Artpress n°137, 1989
© Les Arts Décoratifs, Paris / ADAGP, 2016

(…) J’ai toujours reconnu que c’était Roger qui m’avait aidée, moi l’autodidacte, à structurer ma façon de travailler –, il m’arrivait d’aller le voir, animée de velléités de changements qui étaient de purs mouvements d’humeur ou le reflet d’humeurs exprimées dans mon entourage. Il répondait invariablement que c’était au travers de notre constance que nous démontrions notre force. On ne change pas un système qui gagne.(…) Dans des éditos, des articles, des interviews de Roger que nous avons publiés, nous avons toujours réaffirmé notre fidélité à son « système » avec la même conviction que nous rappelons nos engagements esthétiques et idéologiques. J’en ai même parlé comme de notre ADN.
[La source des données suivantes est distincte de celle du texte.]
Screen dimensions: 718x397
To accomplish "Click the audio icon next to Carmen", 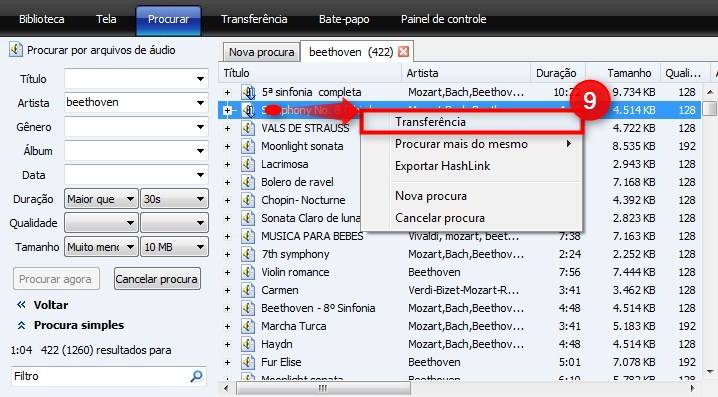I will click(248, 290).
Le magazine a, alors que j’écris ce texte, exactement quarante-trois ans, et ses pages servent en effet, comme l’avait prédit Roger, aux jeunes historiens d’art, mais il arrive aussi que graphique, nous allions feuilleter de vieux numéros comme dans une réserve où puiser non pas d’anciens modèles mais plutôt un état d’esprit, une sorte de fraîcheur qui est toujours à retrouver.